The characters have their own lives and their own logic, and you have to act accordingly." ~Isaac Bashevis Singer
Character is the heart of your memoir. Without compelling characters, you have no story. Readers like interesting plotlines, but if you don’t have a great, well-rounded character to place inside of your plot, the reader will put down the book. The reader has to care about someone in your memoir enough to follow him or her through the story. Make the reader root for your character.
A character should never be predictable, but you should know your character well enough to know what he or she would do in any given situation. In many memoirs, the main character is the writer, so you’re already ahead!
The most profound thing you can write about is not worth it if your characters aren’t interesting. Make your characters interesting through detail and desire. If the reader can see, hear, and feel the character, then you’ve made him/her real. If the reader can relate to your character’s wants and desires, then you have created a character worth following until the end of the story. A character that wants nothing is worthless to your story. Since you are writing memoir, you have to choose the part of your story where the character’s desire is overwhelming.

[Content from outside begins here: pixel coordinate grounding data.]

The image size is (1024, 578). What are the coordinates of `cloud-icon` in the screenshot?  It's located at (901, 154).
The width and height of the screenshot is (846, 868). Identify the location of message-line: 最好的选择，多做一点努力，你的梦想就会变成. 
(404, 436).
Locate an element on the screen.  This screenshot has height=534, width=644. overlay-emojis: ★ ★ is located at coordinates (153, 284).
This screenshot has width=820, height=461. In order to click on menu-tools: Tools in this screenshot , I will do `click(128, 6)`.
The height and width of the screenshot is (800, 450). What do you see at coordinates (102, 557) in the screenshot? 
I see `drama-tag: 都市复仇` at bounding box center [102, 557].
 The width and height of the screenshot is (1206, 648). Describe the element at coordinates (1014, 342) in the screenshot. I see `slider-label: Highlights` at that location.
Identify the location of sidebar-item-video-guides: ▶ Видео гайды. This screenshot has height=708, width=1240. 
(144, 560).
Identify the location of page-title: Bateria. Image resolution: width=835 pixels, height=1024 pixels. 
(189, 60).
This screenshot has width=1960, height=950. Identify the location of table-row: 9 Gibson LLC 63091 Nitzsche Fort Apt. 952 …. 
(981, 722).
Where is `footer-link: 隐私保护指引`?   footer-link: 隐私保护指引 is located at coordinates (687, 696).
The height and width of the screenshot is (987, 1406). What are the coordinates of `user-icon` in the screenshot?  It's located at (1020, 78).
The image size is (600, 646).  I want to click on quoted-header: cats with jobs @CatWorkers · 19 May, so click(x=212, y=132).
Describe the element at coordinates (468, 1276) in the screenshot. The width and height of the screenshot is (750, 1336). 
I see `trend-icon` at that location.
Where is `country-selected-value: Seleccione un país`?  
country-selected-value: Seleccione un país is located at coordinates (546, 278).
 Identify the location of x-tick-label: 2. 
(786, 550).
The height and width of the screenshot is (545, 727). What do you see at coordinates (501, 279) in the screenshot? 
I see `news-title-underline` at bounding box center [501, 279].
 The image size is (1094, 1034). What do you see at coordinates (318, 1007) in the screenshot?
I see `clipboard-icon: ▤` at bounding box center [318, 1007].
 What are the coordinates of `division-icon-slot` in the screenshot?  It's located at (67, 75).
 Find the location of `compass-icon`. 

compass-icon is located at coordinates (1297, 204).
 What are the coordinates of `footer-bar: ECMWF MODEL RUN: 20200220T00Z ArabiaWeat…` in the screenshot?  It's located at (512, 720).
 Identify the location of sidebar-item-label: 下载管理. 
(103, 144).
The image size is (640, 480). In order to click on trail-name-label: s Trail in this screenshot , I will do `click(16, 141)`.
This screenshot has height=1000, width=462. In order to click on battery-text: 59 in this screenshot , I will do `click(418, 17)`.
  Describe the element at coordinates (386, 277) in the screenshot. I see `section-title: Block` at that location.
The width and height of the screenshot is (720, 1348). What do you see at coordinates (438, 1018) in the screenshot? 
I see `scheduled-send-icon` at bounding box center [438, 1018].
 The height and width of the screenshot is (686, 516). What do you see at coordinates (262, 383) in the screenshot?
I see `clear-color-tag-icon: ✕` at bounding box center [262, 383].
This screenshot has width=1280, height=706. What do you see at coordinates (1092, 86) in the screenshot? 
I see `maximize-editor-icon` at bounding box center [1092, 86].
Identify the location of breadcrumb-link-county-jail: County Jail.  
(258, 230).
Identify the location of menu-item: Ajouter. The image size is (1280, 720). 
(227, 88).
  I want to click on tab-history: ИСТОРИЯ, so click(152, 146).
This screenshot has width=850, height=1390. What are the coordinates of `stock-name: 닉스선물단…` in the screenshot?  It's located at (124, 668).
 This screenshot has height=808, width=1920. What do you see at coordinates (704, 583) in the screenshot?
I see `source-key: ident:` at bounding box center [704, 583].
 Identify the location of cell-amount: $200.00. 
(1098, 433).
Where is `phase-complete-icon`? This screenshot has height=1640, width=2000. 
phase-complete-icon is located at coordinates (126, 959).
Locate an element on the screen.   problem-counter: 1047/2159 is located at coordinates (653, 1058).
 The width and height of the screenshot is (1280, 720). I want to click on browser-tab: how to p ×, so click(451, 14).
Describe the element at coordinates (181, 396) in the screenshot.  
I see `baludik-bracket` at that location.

A writer begins by breathing life into his characters. But if you are very lucky, they can breathe life into you." ~Caryl Phillips
Gesture and action reveal character far better than any thing you could ever tell the reader about your character. Make your characters active, and we'll understand them—simply telling us a character is good, bad, afraid, etc. is not powerful. Tim O'Brien does this beautifully, story after story, in his collection called The Things They Carried. The title story in this book focuses on the things that a group of soldiers carry with them through Vietnam. The reader learns about the characters through the details of what each individual man carries—it's a gorgeous story.
Begin with an individual, and before you know it you find you have created a type; begin with a type, and you find you have created—nothing." ~F. Scott Fitzgerald
Last, but certainly not least, crisis reveals character. This is something that you must have certainly noticed in your own life. When there's a crisis, everyone's true nature suddenly springs to the surface. The person that you thought was a rock suddenly runs like a gazelle away from the problem, while someone you thought of as a mere acquaintance comes though for you. It's the same for your characters. Since you know that a story is made up of conflict and crisis, and you will dutifully include as much of it as the story warrants, the reader will naturally see how the character reacts, and that reaction is better at revealing character than any 1000 pages of telling us about him could be. Action and reaction do more for your story than telling ever could.